En outre, tous ces faits que vous faites semblant d’exhumer, Messieurs, et qui sont conformes à la règle pour tout fonctionnaire, et vous savez très bien qu’aujourd’hui, aussi bien dans la diplomatie que dans la préfecture, il y a plusieurs dizaines de hauts fonctionnaires à qui on n’a pas donné d’affectation, parfois parce qu’on ne le peut pas d’ailleurs, en raison de la démographie. En outre, tous ces faits étaient parfaitement publics.
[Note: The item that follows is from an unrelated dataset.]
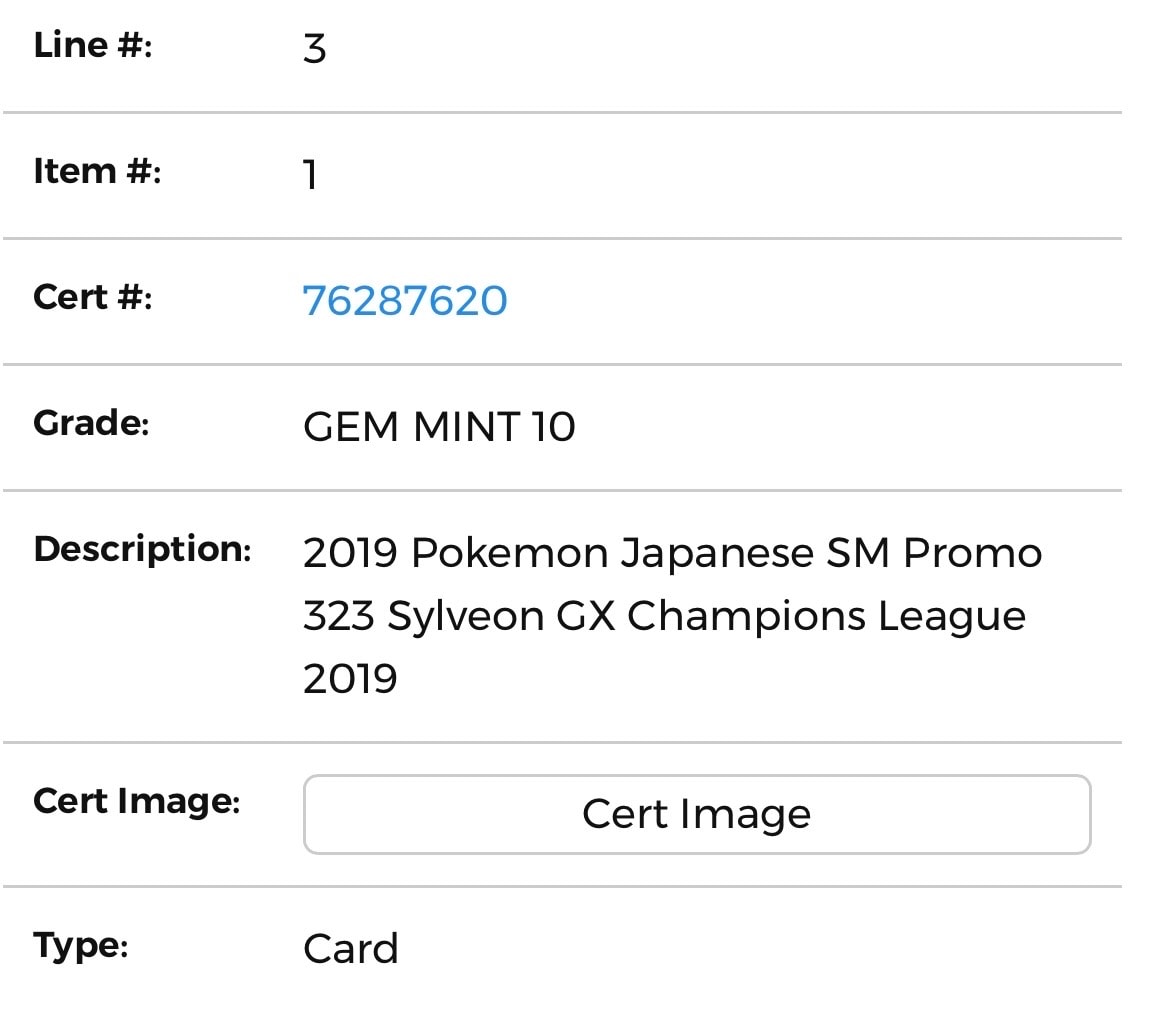
Task: Click the number 323 in description
Action: [x=339, y=616]
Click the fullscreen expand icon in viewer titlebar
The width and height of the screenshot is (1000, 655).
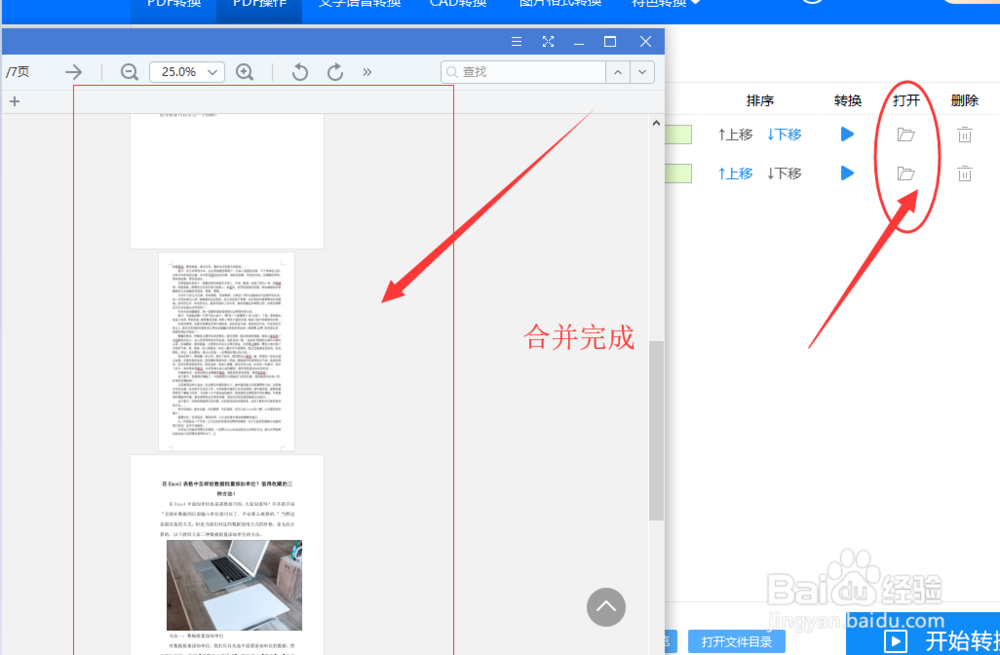(548, 41)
Moi-même, dans une interview de « Libération », je me suis exprimé à ce sujet, clairement, pour que l’opinion le sache.
Je voulais être au clair en ce qui concerne mon statut professionnel. « Cinq mois après que j’ai rejoint le quai d’Orsay, mon corps d’origine, on ne m’a fait aucune proposition de travail. Je n’en fais le reproche à personne – et je ne fais pas encore, pour le passé, aujourd’hui, de reproche à Monsieur Alain Juppé –, mais cela me permet de me considérer à nouveau comme libre. »
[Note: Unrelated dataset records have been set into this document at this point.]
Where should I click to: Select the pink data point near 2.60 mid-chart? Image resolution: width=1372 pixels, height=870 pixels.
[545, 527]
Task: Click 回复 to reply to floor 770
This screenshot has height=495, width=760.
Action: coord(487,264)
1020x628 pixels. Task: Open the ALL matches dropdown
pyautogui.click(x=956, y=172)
Alors, oui, j’étais, comme d’autres hauts fonctionnaires, potentiellement payé à ne rien faire. J’ai préféré agir et faire. Et qu’est-ce que j’ai fait ?
Oui, je me suis présenté dignement dans une élection présidentielle, et personne n’a reproché la nature de la campagne que j’ai faite. Oui, ensuite, réélu à la tête du Parti socialiste, j’ai mené une bataille d’idées, de convictions, douze heures, quatorze heures, seize heures par jour. J’ai reconstruit, avec mes amis, une force politique. Avec mes amis, j’ai contribué à constituer une majorité. Je vous appelle, dans la situation qui est la vôtre, aujourd’hui, Messieurs, à faire ce travail d’idées, de construction de force politique, plutôt que d’essayer de me mettre en cause comme vous le faites aujourd’hui.
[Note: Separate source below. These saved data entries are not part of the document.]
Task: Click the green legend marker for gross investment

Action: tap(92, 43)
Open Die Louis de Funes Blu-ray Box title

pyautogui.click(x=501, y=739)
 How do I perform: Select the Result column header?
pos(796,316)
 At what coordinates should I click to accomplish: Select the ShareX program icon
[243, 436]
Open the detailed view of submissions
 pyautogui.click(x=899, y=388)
Plus largement, et sur les questions qui sont débattues ces jours-ci, Mesdames et Messieurs les députés, je voudrais dire les choses suivantes : les procédures judiciaires sont en cours. Il n’est ni dans mon pouvoir ni dans mon désir, ni dans ma volonté de m’en mêler en rien. Il ne s’agit pour personne, dans la vie politique française et notamment dans son hémicycle, de donner des leçons aux autres. Il s’agit pour chacun, quand la justice l’interroge, d’assumer ses propres responsabilités.
Nous avons évoqué, ce matin, ces questions, avec Monsieur le président de la République, dans l’entretien qui précède, chaque semaine, le conseil des ministres. Je vous renvoie à ce qu’en ont dit à cet égard nos collaborateurs dûment mandatés par nous : « nous ne sommes, en tant que président de la République française et en tant que Premier ministre, engagés dans aucune bataille l’un contre l’autre, même si nous avons, sur un certain nombre de sujets, des convictions différentes. »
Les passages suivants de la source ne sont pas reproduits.